Last April, days before the failed European Super League plot was launched, Uefa announced reforms to the Champions League had received unanimous backing from the European Club Association and Uefa Club Competitions Committee.

It confirmed plans to change the format of European football’s top club competition from 2024, giving the tournament its first new look in 20 years. The proposals were not met with the same level of backlash that greeted the Super League plans but have still been criticised by leading fans’ groups, including the Football Supporters’ Association [FSA].

“We are united in opposition to proposals to reform the Champions League that are a back door attempt at a return to the discredited idea of a European Super League,” read a statement from the FSA’s Premier League Network.

But what are the changes, and how will the Champions League look from 2024 now the plans have been voted through? Here’s everything you need to know.

What would the new Champions League look like?

Since 2003, the Champions League has been a 32-team competition with a single group-stage phase followed by a knockout phase. The 32 teams, seeded according to league position and Uefa coefficient, have been split into eight groups of four, with the top two teams progressing to the last-16 after six rounds of matches in a round-robin format with both home and away matches. That has then been followed by three two-legged rounds, the last-16, quarter-finals and semi-finals, with matches played home and away, before the final at a neutral venue.

If the proposals go through, the group stage will look completely different.

There are two main changes: four additional teams will be added to take the number of clubs up to 36, and a single league format will be used. The league phase will determine an overall ranking - from 1st to 36th, with three points for a win and one for a draw as usual. The top eight teams will advance to the last 16, with the 16 teams finishing between ninth and 24th entering the play-off round over two legs, with a victory securing passage to the last 16. Teams who finish 25th or below will be eliminated and will not drop down to the Europa League.

How will the league format work?

Uefa and the European Club Association reached agreement on this on Tuesday. The number of fixtures is set to increase from the current six to eight, after Uefa compromised on its original plan of ten.

Fixtures would be determined using a ‘Swiss-style’ seeding system. All eight matches will be played against different teams, with four at home and four away, and organised by seeding. All the results would contribute to the overall league ranking.

Will it change the knockout phase?

Apart from the play-off round, the knockout phase is set to be the same from the last 16 stage. There have been reports, however, that Uefa will discuss the idea of scrapping two-legged semi-finals in favour of a ‘final four’ format played across a week in one European city.

Will some clubs be able to qualify based on past performance?

No, this has been scrapped by Uefa, after the plans were met with criticism and would have opened the door to there being a safety net for the biggest clubs and widening the inequalities in European football to an even greater extent.

Instead, Uefa will award two extra places to the countries who collectively performed best in Europe in the previous season. If applied to next season that would mean England gaining an extra spot, along with the Netherlands.

This would mean the Premier League would have five Champions League teams for that season. Unlike the coefficient plans, it would mean there would be no barrier to certain clubs receiving an additional spot.

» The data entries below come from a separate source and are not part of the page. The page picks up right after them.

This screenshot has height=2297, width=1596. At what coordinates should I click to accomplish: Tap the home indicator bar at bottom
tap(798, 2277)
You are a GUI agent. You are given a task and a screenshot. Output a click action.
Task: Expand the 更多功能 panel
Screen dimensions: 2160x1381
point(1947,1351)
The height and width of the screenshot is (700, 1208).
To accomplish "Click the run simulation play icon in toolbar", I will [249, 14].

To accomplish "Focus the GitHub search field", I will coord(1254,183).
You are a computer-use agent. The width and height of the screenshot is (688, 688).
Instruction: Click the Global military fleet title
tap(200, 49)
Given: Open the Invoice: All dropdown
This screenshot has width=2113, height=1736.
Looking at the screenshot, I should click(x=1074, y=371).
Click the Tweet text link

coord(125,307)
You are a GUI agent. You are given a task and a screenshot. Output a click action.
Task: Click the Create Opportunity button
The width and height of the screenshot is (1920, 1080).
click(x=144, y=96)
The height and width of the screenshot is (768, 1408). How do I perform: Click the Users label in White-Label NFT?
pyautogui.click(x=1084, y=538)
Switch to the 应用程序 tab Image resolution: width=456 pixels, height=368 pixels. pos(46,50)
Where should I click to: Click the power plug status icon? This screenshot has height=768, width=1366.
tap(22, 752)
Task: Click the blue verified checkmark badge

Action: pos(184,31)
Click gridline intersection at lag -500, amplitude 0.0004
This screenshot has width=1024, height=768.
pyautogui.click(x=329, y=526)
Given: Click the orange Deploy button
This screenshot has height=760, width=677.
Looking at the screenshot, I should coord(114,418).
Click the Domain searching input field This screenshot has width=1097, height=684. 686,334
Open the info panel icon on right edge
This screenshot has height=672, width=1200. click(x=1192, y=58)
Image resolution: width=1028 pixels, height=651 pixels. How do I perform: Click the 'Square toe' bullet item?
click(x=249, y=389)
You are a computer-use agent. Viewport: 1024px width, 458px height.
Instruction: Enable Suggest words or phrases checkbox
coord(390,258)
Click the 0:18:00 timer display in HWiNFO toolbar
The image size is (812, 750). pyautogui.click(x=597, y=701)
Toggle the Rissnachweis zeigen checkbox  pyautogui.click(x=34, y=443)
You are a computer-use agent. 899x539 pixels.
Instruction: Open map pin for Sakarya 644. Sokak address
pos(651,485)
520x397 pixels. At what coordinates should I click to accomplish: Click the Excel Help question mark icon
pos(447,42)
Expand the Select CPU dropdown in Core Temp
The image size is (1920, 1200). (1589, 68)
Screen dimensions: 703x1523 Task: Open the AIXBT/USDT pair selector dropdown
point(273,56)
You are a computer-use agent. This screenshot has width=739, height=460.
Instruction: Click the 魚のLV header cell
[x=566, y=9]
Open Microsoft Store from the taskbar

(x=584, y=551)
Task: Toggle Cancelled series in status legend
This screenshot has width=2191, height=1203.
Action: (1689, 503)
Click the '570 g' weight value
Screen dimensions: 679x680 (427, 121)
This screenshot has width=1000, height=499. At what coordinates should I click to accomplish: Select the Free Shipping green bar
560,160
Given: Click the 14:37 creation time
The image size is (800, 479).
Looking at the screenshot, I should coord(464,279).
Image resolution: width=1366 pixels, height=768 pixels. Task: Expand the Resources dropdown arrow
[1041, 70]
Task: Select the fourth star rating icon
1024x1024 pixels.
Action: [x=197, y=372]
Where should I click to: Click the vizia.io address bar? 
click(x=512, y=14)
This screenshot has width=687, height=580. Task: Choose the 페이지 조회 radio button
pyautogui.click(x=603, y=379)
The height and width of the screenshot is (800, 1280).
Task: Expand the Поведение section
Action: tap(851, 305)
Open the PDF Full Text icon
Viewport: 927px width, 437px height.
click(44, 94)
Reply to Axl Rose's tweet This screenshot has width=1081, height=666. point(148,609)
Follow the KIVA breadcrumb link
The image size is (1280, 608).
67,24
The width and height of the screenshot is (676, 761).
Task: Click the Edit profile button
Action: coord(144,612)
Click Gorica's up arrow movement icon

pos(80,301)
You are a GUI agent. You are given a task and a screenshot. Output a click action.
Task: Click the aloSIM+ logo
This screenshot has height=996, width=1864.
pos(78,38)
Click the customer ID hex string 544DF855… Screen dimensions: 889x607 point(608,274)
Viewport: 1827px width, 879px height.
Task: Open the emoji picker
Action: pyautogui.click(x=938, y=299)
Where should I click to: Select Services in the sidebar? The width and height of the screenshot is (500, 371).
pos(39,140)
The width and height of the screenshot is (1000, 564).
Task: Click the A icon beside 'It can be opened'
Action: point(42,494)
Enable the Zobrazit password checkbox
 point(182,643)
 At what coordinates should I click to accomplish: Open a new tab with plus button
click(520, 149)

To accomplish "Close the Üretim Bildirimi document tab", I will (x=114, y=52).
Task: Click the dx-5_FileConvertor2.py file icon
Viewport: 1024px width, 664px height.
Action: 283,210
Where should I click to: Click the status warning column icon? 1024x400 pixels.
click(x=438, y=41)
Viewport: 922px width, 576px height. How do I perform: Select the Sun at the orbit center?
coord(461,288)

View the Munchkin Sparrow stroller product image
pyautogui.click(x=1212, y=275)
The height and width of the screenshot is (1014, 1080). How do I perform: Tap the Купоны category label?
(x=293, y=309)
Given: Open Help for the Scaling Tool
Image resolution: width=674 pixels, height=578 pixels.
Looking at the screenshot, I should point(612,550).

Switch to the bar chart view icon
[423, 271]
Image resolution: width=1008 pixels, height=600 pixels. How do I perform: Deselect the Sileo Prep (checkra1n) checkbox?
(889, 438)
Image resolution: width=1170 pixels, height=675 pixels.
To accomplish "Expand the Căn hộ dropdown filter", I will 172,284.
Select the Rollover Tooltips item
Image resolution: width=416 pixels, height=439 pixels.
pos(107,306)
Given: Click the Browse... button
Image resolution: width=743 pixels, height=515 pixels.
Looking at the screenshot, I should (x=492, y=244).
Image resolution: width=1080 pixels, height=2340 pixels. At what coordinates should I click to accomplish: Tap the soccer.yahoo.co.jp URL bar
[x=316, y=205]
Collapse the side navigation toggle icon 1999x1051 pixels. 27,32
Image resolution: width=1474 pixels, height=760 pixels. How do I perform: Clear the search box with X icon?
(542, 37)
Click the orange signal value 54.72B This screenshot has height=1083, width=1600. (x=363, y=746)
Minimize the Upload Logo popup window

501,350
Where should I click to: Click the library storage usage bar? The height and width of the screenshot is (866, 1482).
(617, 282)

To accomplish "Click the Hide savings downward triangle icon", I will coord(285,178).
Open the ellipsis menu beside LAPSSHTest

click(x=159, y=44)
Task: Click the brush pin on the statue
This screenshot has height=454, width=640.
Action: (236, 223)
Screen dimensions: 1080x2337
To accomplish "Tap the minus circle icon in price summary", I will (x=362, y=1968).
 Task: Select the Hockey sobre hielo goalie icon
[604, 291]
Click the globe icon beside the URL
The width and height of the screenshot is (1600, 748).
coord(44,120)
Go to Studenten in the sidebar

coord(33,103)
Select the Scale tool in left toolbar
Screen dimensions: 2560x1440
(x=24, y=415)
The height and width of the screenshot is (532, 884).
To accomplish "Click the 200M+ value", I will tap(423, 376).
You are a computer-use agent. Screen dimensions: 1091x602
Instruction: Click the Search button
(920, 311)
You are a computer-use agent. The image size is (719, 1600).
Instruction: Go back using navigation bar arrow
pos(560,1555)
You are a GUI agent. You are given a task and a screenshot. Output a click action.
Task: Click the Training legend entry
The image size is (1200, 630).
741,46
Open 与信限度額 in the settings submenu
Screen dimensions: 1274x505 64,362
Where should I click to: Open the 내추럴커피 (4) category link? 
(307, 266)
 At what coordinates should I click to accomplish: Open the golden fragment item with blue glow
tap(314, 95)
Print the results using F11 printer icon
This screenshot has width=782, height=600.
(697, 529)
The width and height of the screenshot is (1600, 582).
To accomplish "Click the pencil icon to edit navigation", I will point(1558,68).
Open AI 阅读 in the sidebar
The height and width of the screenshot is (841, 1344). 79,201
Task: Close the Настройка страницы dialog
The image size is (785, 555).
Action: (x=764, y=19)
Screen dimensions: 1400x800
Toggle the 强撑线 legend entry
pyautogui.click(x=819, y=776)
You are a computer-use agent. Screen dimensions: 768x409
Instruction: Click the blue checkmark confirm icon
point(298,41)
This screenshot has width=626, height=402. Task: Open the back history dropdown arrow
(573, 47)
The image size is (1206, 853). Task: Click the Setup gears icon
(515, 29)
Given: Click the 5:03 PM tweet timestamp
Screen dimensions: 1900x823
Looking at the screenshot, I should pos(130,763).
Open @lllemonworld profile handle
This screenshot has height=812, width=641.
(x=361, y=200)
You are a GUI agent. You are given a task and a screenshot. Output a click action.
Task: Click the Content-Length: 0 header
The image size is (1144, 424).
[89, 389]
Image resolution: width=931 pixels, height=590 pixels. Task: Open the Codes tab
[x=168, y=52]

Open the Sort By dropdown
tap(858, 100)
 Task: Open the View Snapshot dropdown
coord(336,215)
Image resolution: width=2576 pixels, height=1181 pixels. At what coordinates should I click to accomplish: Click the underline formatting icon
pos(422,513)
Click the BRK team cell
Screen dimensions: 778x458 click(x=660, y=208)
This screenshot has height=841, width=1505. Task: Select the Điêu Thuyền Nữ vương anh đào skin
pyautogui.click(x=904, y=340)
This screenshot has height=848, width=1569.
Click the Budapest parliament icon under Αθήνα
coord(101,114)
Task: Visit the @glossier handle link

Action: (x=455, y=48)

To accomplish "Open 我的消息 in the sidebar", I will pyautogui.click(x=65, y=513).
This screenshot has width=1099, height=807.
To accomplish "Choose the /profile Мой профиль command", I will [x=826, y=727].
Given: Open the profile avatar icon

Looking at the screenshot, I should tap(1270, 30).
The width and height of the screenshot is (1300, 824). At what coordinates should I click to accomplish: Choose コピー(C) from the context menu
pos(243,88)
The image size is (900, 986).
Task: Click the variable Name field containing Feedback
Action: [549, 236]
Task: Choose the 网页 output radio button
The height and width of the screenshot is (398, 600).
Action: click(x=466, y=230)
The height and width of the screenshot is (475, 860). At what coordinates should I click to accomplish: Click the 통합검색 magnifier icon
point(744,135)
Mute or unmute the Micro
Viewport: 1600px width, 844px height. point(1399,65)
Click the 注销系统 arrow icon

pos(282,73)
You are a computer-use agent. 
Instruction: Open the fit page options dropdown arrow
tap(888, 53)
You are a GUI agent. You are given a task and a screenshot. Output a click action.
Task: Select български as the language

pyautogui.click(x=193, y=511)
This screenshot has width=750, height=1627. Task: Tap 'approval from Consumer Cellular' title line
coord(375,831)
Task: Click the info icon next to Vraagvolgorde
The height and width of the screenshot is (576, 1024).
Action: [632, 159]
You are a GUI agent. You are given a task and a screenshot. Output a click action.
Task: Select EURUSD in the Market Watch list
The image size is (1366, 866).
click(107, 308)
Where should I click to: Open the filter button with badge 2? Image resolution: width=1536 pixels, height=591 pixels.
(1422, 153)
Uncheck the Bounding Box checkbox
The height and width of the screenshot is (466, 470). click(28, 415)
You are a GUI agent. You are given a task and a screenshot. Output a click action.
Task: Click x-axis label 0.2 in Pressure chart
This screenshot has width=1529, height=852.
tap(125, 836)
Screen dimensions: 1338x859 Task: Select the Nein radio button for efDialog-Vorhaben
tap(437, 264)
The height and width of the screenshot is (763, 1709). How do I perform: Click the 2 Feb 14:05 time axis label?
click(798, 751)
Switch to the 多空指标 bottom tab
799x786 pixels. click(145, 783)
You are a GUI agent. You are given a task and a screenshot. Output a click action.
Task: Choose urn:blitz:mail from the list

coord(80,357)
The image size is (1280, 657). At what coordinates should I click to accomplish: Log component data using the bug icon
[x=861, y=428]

For example, West Ham would qualify for the Champions League this season if they finished fifth. They would not have done so if it was based on performance in European competition over the past five seasons, while a club like Manchester United would have.

How will the other two extra Champions League spots be allocated?

According to Uefa, the other two spots will be allocated according to this criteria:

  • Slot one: One of the additional places will go to the club ranked third in the championship of the association in fifth position in the Uefa national association ranking.
  • Slot two: Another will be awarded to a domestic champion by extending from four to five the number of clubs qualifying via the so-called ‘Champions Path’.